** START Supplied text **

[ExI] The NSA's new data center

Eugen Leitl eugen at leitl.org
Sat Mar 24 14:59:32 UTC 2012

On Sat, Mar 24, 2012 at 12:36:51PM +0000, Anders Sandberg wrote:
> I did a little calculation: at what point can governments spy 24/7 on  
> their citizens and store all the data?

The time when we had the resources to track each individual person
go back at least a couple decades back. 

> I used the World Bank World Development Indicators and IMF predictors  
> for future GDP growth and the United nations median population  
> forecasts, the fit 10.^(-.2502*(t-1980)+6.304) for the cost (in  
> dollars)per gigabyte (found on various pages about Kryder's law) and the  
> assumption that 24/7 video surveillance would require 10 TB per person  
> per year.

There's no point in storing all video, or even audio. You would want
to build some 7*10^9 database slots and fill them up with those
data that are available, in the order of relative importance.
That would be ID numbers, addresses, frequent locations, maybe 
fingerprints and biometrics. Interactions between these would only 
involve IDs with time stams and location fixes.

Of course the slots of "persons of interests" (some 10^6 in the U.S.
alone) would be filled up a lot quicker, and *these* would have a
lot of information, including full location tracks and audio and 
perhaps video.

> Now, if we assume the total budget is 0.1% of the GDP and the storage is  
> just 10% of that (the rest is overhead, power, cooling, facilities etc),  
> then the conclusion is that doing this becomes feasible around 2020.  
> Bermuda, Luxenbourg and Norway can do it in 2018, by 2019 most of  
> Western Europe plus the US and Japan can do it. China gets there in  
> 2022. The last countries to reach this level are Eritrea and Liberia in  
> 2028, and finally Zimbabwe in 2031. By 2025 the US and China will be  
> able to monitor all of humanity if they want to/are allowed.

If you've read Bamford, you'll realize that this has become possible
somewhen in 1980s, and definitely in 1990s.

** END Supplied text **
** START Extracted records **

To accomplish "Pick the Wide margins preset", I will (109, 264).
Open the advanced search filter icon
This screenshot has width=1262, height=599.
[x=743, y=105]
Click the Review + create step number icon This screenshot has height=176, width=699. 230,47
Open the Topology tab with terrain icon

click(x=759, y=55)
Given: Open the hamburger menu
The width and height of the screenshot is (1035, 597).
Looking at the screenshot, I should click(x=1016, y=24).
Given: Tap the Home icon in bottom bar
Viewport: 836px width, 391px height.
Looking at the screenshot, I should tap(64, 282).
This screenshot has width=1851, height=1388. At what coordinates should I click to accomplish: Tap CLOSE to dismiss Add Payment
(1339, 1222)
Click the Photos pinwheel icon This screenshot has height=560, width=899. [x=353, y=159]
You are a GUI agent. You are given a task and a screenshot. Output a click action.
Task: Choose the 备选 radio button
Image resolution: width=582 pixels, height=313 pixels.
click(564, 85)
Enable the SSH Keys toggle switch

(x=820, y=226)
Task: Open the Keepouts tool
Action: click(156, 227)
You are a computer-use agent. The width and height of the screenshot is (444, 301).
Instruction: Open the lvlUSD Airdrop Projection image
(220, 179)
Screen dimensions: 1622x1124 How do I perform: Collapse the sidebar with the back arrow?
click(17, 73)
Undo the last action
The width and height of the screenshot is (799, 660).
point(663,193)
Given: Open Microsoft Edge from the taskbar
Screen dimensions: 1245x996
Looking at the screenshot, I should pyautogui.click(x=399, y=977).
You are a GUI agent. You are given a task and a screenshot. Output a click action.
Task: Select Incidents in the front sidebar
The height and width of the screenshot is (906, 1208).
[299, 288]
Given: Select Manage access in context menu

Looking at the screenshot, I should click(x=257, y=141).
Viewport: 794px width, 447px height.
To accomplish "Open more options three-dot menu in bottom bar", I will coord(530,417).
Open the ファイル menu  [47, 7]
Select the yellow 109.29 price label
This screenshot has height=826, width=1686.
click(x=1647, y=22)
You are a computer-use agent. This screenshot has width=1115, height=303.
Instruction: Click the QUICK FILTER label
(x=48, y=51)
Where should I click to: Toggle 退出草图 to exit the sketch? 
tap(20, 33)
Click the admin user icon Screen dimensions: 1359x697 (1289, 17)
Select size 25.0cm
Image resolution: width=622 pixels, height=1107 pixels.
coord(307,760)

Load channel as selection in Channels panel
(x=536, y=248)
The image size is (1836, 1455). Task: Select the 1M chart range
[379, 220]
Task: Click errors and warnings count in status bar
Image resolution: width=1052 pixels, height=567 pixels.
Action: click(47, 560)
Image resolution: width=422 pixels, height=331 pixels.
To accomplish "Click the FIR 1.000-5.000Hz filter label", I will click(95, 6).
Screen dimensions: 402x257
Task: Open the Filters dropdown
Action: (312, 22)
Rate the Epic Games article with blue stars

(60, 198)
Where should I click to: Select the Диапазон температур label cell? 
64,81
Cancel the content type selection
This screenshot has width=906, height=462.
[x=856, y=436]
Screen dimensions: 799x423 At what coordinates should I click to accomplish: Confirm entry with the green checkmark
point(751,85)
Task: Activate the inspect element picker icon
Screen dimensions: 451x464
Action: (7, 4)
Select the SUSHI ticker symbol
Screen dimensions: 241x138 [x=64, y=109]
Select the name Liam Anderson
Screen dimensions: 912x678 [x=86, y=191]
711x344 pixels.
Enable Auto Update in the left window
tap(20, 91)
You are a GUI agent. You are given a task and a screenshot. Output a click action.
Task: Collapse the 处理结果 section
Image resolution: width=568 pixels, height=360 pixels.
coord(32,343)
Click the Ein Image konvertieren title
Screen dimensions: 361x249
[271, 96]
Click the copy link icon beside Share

** END Extracted records **

▶ _Required actions_
A: Translate this sentence from the NSA data center post into Spanish: "There's no point in storing all video, or even audio."
B: Copy the NSA data center post, starting with "Eugen Leitl eugen" and going on through "all the data?".
C: Carry on the NSA data center post from the point where it stops.

▶ _Per-task outputs_
A: No tiene sentido almacenar todo el video, ni siquiera el audio.

B:
Eugen Leitl eugen at leitl.org
Sat Mar 24 14:59:32 UTC 2012

On Sat, Mar 24, 2012 at 12:36:51PM +0000, Anders Sandberg wrote:
> I did a little calculation: at what point can governments spy 24/7 on  
> their citizens and store all the data?

C:
> So at least data storage is not going to be any problem. It would be  
> very interesting to get some estimates of the change in cost of  
> surveillance cameras and micro-drones, since presumably they are the  
> ones that are actually going to be the major hardware costs. Offset a  
> bit because we are helpfully adding surveillance capabilities to all our  
> must-have smartphones and smart cars. I suspect the hardware part will  
> delay introduction a bit in countries that want it, but that just mean  
> there will be hardware overhang once they get their smart dust, locators  
> or gnatbots.

You would not want to keep more of the hot data that you can cross-correlate.
I don't think you can can comfortably process more than some 10 EByte
in one facility, at current level of technology.

> Note that this kind of video archive is useful even if you don't have a  
> myriad analysts, perfect speech recognition or AI (in fact, it would be  
> a great incentive and training corpus for developing them). When you  
> figure out that somebody is doing or have just done something nasty, you  
> can easily backtrack and check on everybody they had been in touch with.  
> It would be quite easy to catch most members of any rebel network this  
> way as soon as it was recognized as a rebel network - and one could  
> easily create incentives for not associating with potential subversives  
> and/or reporting them, adding crowdsourced reporting. The only kind of  
> uprisnings with any kind of chance would be spontaneous eruptions.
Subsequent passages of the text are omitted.